During a recent interview on Bridgestone Golf’s Another Golf Podcast, Woods made it clear how he viewed yellow golf balls growing up.
“I always thought yellow balls were for hacks,” Woods said.
For the most part, Woods is right. The yellow cover could typically be found on the cheaper two-piece models that beginners and higher-handicap golfers tended to play. But when it came to the higher priced options, it was almost always a premium white cover construction.
So what changed? Many golfers started to embrace the high visibility cover and how easy it made tracking the ball in flight. Even recent testing confirmed there’s no performance benefit (or dropoff) to using the yellow version of a premium ball.
Fred Couples can attest. The former Masters champion has relied solely on the yellow version of Bridgestone’s Tour B RXS for the last few years, even with Tiger needling him about using the brightly-colored ball.

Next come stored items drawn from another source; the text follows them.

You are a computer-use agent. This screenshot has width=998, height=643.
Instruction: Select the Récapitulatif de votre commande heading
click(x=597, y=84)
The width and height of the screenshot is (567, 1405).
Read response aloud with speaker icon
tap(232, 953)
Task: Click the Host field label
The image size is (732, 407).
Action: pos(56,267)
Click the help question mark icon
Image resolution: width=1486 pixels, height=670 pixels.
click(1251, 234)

“We give [Fred] grief all the time about using the yellow ball,” Woods said. “But he absolutely loves it because he can’t see anymore. You should see the front on his phone; it’s like one letter per screen.”
Woods isn’t to the point of needing to up the text size on his phone, but he did admit to needing glasses on occasion. That being said, even Woods admits he’d switch balls in a heartbeat — if it helped him go low.

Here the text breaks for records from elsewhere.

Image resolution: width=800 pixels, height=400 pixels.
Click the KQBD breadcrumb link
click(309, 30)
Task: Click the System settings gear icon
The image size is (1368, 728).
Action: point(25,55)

“My eyes are getting bad that I need my readers and cheaters, but I can still see [on the course],” he said. “I don’t need a yellow ball. But if it’s guaranteeing me a 60, I’m using it every day.”
After watching Couples shoot an astounding 60 in the final round to win this year on the Champions Tour, maybe Tiger should give it a shot.
For now, though, he’ll continue to needle his pal about the ball in his bag. It’s what good friends do.